19日の東京株式市場で、日経平均株価が一時4万円台を回復した。前日比で一時300円以上上昇し、約2週間ぶりに4万円の大台を突破。半導体関連株を中心に幅広い銘柄が買われ、3日続伸となった。
半導体株がけん引、米ハイテク高が追い風
買いの主導役となったのは半導体関連株だ。東京エレクトロンやアドバンテストなどが大きく上昇。前日の米国市場でハイテク株が上昇した流れを受け、半導体需要の回復期待が広がった。また、外国為替市場で円安が進行し、輸出企業の業績改善期待も株価を押し上げた。
終値は3万9980円、4万円定着ならず
ただ、4万円台を維持するのは難しく、引けにかけて伸び悩んだ。

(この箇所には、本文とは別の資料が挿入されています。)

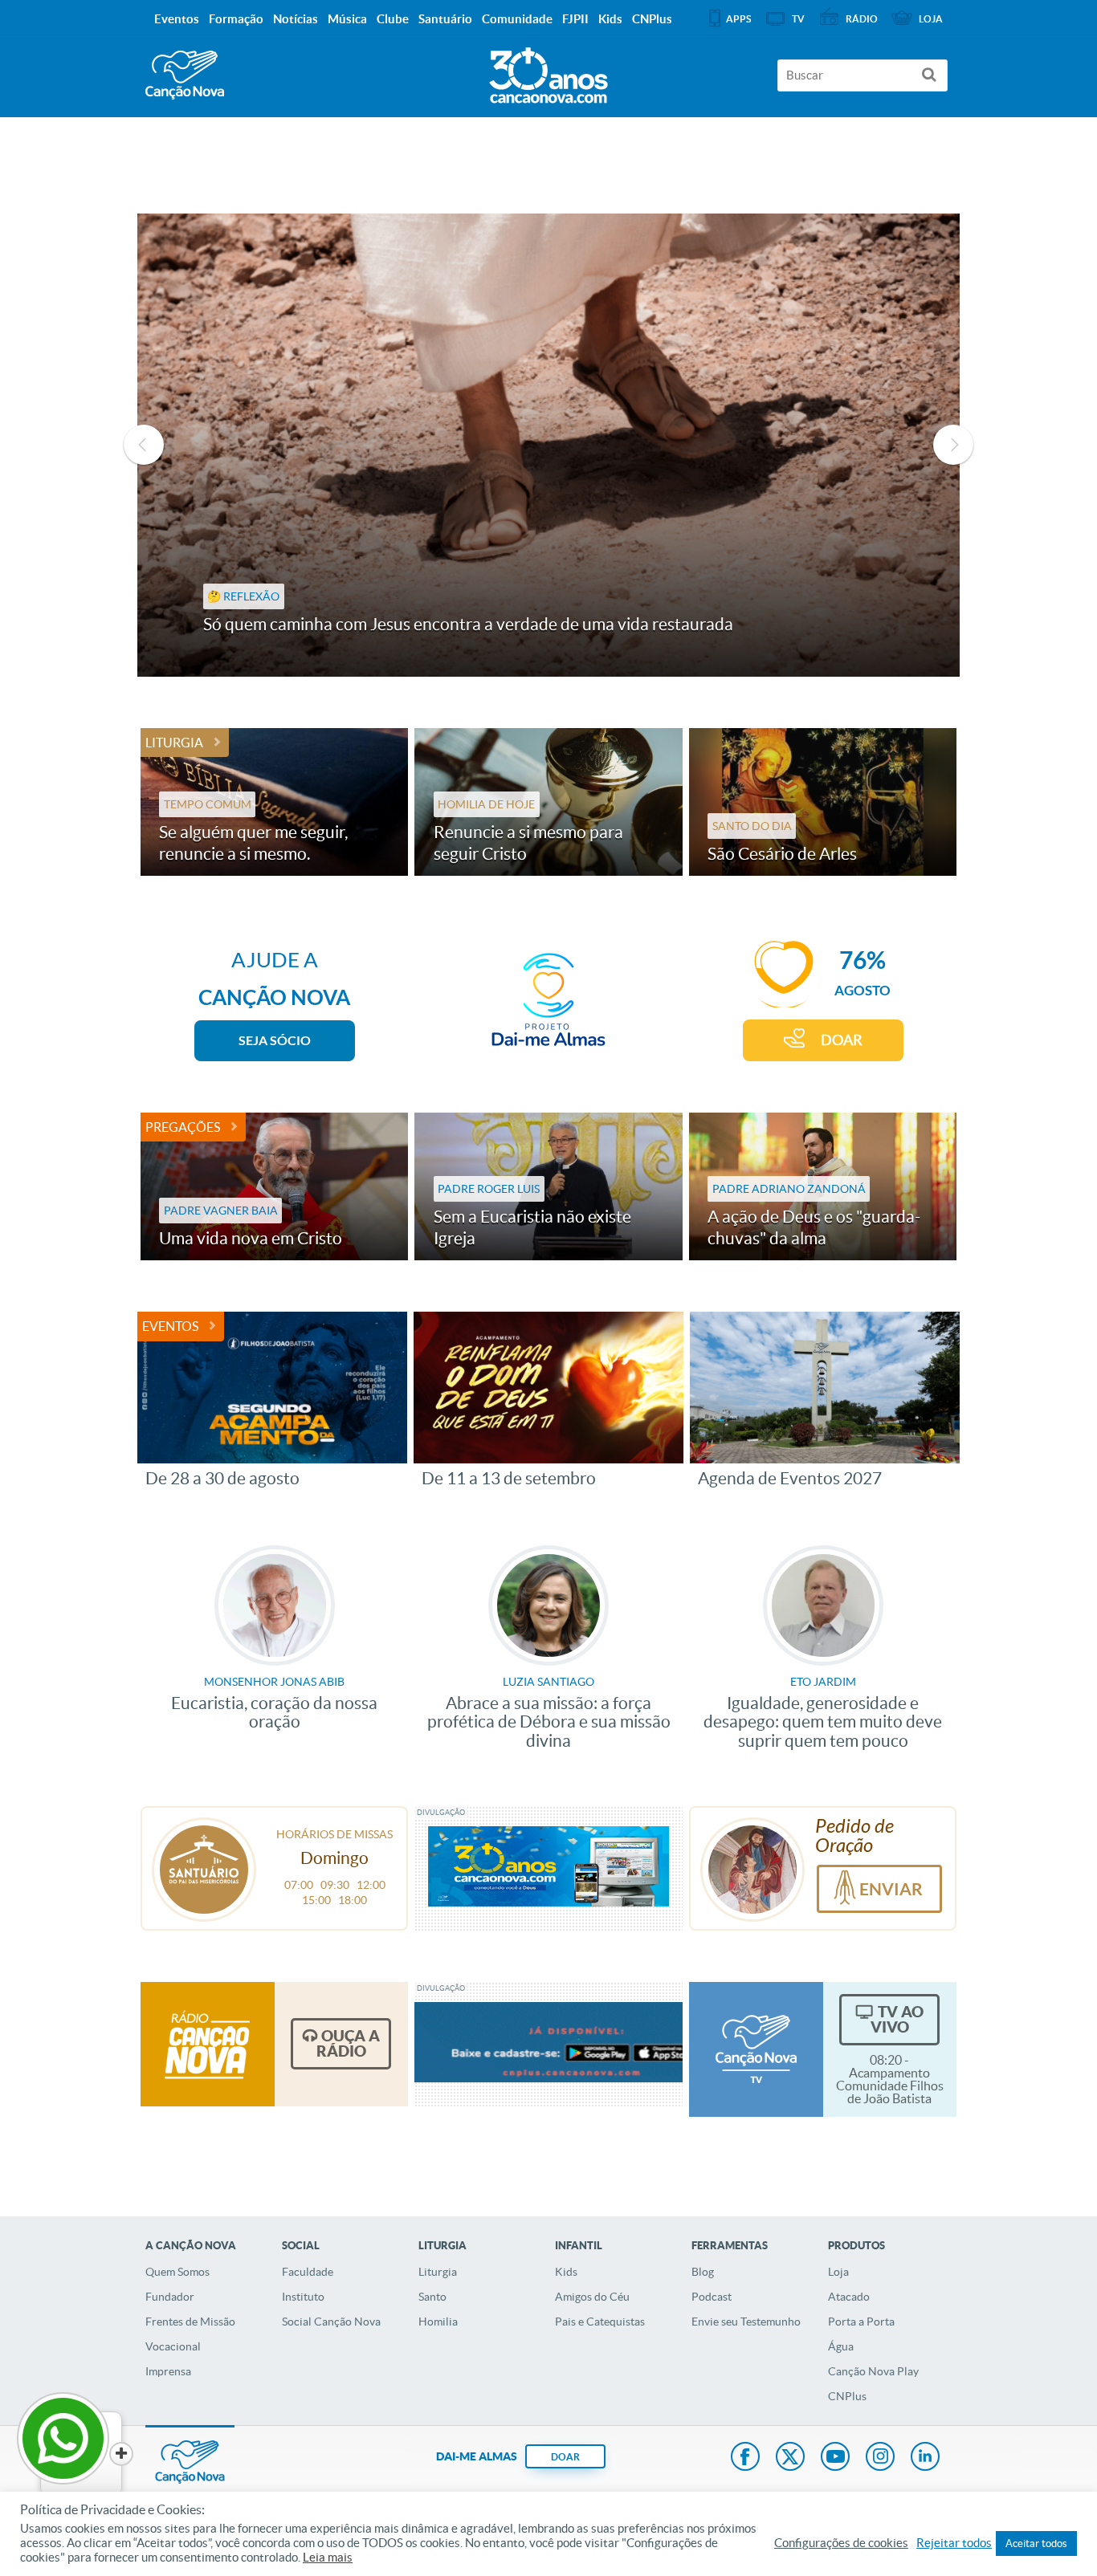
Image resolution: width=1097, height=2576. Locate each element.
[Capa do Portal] (548, 71)
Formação (236, 19)
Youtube (835, 2458)
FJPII (575, 19)
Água (841, 2346)
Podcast (711, 2296)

終値は前日比180円高の3万9980円。市場では「4万円台を定着させるには、米国の追加利上げ観測や中国経済の減速懸念など不透明要因が払拭される必要がある」との声が聞かれた。
業種別では、電気機器や精密機器、機械などが上昇。一方、電力・ガスや陸運など内需株は売られた。東証プライム市場の売買代金は概算で4兆2000億円と活況だった。
個人投資家の買いも寄与、先行きは不透明
個人投資家の買いも相場を支えた。ネット証券大手のSBI証券によると、19日の個人投資家の買い越し額は約500億円と、最近の水準を上回った。ただし、市場関係者からは「短期的な過熱感もあり、利益確定売りが出やすい」との慎重な見方も出ている。
今後の焦点は、米連邦準備制度理事会(FRB)の金融政策と、企業の決算発表だ。日経平均の4万円台定着には、半導体需要の本格回復と、日本企業の収益力強化が不可欠とみられる。